--- Dataset records Enclosed Below ---
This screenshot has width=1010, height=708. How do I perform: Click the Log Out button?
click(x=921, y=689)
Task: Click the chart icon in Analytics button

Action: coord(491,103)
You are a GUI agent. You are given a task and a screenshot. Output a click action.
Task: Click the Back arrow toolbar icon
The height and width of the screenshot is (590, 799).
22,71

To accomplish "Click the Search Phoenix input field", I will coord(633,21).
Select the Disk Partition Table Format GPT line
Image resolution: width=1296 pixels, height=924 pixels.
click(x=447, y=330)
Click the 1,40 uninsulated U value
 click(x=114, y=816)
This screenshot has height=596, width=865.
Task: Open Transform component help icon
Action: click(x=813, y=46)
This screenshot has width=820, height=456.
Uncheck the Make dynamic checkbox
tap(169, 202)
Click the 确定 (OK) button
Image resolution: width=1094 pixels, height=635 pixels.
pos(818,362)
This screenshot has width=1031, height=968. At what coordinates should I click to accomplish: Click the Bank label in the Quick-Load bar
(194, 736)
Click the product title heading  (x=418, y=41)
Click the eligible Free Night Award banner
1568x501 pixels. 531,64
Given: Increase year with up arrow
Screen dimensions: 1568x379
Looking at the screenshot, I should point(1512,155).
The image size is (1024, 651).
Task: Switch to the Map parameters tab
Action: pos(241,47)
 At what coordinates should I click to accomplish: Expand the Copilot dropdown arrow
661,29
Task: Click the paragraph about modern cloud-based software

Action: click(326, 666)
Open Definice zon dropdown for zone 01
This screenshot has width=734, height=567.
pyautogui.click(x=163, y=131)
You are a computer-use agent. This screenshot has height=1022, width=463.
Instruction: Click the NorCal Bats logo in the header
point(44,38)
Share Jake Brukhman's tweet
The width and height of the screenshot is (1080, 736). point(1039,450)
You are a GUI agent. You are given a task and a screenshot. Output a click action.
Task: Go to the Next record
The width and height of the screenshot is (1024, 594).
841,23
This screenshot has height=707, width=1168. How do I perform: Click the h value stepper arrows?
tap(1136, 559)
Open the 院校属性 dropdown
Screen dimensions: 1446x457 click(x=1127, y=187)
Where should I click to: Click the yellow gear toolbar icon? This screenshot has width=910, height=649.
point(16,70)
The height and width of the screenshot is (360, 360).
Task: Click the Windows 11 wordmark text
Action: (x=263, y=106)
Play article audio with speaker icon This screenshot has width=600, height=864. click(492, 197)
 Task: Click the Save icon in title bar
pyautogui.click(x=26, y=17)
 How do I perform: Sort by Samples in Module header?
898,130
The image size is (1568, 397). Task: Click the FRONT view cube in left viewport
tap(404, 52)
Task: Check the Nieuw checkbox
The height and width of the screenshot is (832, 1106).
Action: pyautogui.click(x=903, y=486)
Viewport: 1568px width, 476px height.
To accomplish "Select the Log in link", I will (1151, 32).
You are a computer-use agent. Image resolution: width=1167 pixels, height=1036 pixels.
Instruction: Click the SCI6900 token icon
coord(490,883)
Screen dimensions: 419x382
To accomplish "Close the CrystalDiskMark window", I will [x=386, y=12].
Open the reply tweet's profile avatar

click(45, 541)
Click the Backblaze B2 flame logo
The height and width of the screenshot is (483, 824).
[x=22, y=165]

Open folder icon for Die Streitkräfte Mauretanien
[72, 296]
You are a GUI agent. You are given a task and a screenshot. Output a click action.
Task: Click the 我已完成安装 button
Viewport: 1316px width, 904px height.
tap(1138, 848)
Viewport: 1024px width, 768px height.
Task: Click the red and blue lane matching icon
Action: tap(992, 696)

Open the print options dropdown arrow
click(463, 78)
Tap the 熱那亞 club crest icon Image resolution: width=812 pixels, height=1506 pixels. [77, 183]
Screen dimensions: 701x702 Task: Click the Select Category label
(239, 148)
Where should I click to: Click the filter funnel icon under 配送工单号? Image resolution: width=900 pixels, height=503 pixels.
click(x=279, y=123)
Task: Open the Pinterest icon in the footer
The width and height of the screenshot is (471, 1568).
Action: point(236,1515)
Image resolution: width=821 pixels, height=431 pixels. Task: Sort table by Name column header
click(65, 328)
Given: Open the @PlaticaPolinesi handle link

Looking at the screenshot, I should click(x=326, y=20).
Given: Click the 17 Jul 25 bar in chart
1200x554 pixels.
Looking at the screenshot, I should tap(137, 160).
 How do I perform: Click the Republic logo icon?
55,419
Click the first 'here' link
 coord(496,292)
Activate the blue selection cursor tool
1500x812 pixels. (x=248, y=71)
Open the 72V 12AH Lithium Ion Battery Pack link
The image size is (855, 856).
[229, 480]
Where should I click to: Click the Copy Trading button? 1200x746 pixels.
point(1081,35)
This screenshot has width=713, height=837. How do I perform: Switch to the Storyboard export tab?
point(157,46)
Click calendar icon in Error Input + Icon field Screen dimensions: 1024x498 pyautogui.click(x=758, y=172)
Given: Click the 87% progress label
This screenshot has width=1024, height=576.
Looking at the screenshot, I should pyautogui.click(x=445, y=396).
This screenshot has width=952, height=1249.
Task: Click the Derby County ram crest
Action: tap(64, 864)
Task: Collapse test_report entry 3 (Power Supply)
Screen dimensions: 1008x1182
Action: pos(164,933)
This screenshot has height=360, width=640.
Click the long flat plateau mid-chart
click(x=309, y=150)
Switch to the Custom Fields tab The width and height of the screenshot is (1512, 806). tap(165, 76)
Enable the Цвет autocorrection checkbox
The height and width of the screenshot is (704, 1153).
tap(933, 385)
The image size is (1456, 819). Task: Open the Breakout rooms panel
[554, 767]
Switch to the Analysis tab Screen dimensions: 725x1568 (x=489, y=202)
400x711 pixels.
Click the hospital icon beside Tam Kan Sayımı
--- End of Enclosed Dataset records ---
◆ **Work request**
The entries above are to be copied word for word.

◆ **Answer for the task**
This screenshot has width=1010, height=708. How do I perform: Click the Log Out button?
click(x=921, y=689)
Task: Click the chart icon in Analytics button

Action: coord(491,103)
You are a GUI agent. You are given a task and a screenshot. Output a click action.
Task: Click the Back arrow toolbar icon
The height and width of the screenshot is (590, 799).
22,71

To accomplish "Click the Search Phoenix input field", I will coord(633,21).
Select the Disk Partition Table Format GPT line
Image resolution: width=1296 pixels, height=924 pixels.
click(x=447, y=330)
Click the 1,40 uninsulated U value
 click(x=114, y=816)
This screenshot has height=596, width=865.
Task: Open Transform component help icon
Action: click(x=813, y=46)
This screenshot has width=820, height=456.
Uncheck the Make dynamic checkbox
tap(169, 202)
Click the 确定 (OK) button
Image resolution: width=1094 pixels, height=635 pixels.
pos(818,362)
This screenshot has width=1031, height=968. At what coordinates should I click to accomplish: Click the Bank label in the Quick-Load bar
(194, 736)
Click the product title heading  (x=418, y=41)
Click the eligible Free Night Award banner
1568x501 pixels. 531,64
Given: Increase year with up arrow
Screen dimensions: 1568x379
Looking at the screenshot, I should point(1512,155).
The image size is (1024, 651).
Task: Switch to the Map parameters tab
Action: pos(241,47)
 At what coordinates should I click to accomplish: Expand the Copilot dropdown arrow
661,29
Task: Click the paragraph about modern cloud-based software

Action: click(326, 666)
Open Definice zon dropdown for zone 01
This screenshot has width=734, height=567.
pyautogui.click(x=163, y=131)
You are a computer-use agent. This screenshot has height=1022, width=463.
Instruction: Click the NorCal Bats logo in the header
point(44,38)
Share Jake Brukhman's tweet
The width and height of the screenshot is (1080, 736). point(1039,450)
You are a GUI agent. You are given a task and a screenshot. Output a click action.
Task: Go to the Next record
The width and height of the screenshot is (1024, 594).
841,23
This screenshot has height=707, width=1168. How do I perform: Click the h value stepper arrows?
tap(1136, 559)
Open the 院校属性 dropdown
Screen dimensions: 1446x457 click(x=1127, y=187)
Where should I click to: Click the yellow gear toolbar icon? This screenshot has width=910, height=649.
point(16,70)
The height and width of the screenshot is (360, 360).
Task: Click the Windows 11 wordmark text
Action: (x=263, y=106)
Play article audio with speaker icon This screenshot has width=600, height=864. click(492, 197)
 Task: Click the Save icon in title bar
pyautogui.click(x=26, y=17)
 How do I perform: Sort by Samples in Module header?
898,130
The image size is (1568, 397). Task: Click the FRONT view cube in left viewport
tap(404, 52)
Task: Check the Nieuw checkbox
The height and width of the screenshot is (832, 1106).
Action: pyautogui.click(x=903, y=486)
Viewport: 1568px width, 476px height.
To accomplish "Select the Log in link", I will (1151, 32).
You are a computer-use agent. Image resolution: width=1167 pixels, height=1036 pixels.
Instruction: Click the SCI6900 token icon
coord(490,883)
Screen dimensions: 419x382
To accomplish "Close the CrystalDiskMark window", I will [x=386, y=12].
Open the reply tweet's profile avatar

click(45, 541)
Click the Backblaze B2 flame logo
The height and width of the screenshot is (483, 824).
[x=22, y=165]

Open folder icon for Die Streitkräfte Mauretanien
[72, 296]
You are a GUI agent. You are given a task and a screenshot. Output a click action.
Task: Click the 我已完成安装 button
Viewport: 1316px width, 904px height.
tap(1138, 848)
Viewport: 1024px width, 768px height.
Task: Click the red and blue lane matching icon
Action: tap(992, 696)

Open the print options dropdown arrow
click(463, 78)
Tap the 熱那亞 club crest icon Image resolution: width=812 pixels, height=1506 pixels. [77, 183]
Screen dimensions: 701x702 Task: Click the Select Category label
(239, 148)
Where should I click to: Click the filter funnel icon under 配送工单号? Image resolution: width=900 pixels, height=503 pixels.
click(x=279, y=123)
Task: Open the Pinterest icon in the footer
The width and height of the screenshot is (471, 1568).
Action: point(236,1515)
Image resolution: width=821 pixels, height=431 pixels. Task: Sort table by Name column header
click(65, 328)
Given: Open the @PlaticaPolinesi handle link

Looking at the screenshot, I should click(x=326, y=20).
Given: Click the 17 Jul 25 bar in chart
1200x554 pixels.
Looking at the screenshot, I should tap(137, 160).
 How do I perform: Click the Republic logo icon?
55,419
Click the first 'here' link
 coord(496,292)
Activate the blue selection cursor tool
1500x812 pixels. (x=248, y=71)
Open the 72V 12AH Lithium Ion Battery Pack link
The image size is (855, 856).
[229, 480]
Where should I click to: Click the Copy Trading button? 1200x746 pixels.
point(1081,35)
This screenshot has width=713, height=837. How do I perform: Switch to the Storyboard export tab?
point(157,46)
Click calendar icon in Error Input + Icon field Screen dimensions: 1024x498 pyautogui.click(x=758, y=172)
Given: Click the 87% progress label
This screenshot has width=1024, height=576.
Looking at the screenshot, I should pyautogui.click(x=445, y=396).
This screenshot has width=952, height=1249.
Task: Click the Derby County ram crest
Action: tap(64, 864)
Task: Collapse test_report entry 3 (Power Supply)
Screen dimensions: 1008x1182
Action: pos(164,933)
This screenshot has height=360, width=640.
Click the long flat plateau mid-chart
click(x=309, y=150)
Switch to the Custom Fields tab The width and height of the screenshot is (1512, 806). tap(165, 76)
Enable the Цвет autocorrection checkbox
The height and width of the screenshot is (704, 1153).
tap(933, 385)
The image size is (1456, 819). Task: Open the Breakout rooms panel
[554, 767]
Switch to the Analysis tab Screen dimensions: 725x1568 (x=489, y=202)
400x711 pixels.
Click the hospital icon beside Tam Kan Sayımı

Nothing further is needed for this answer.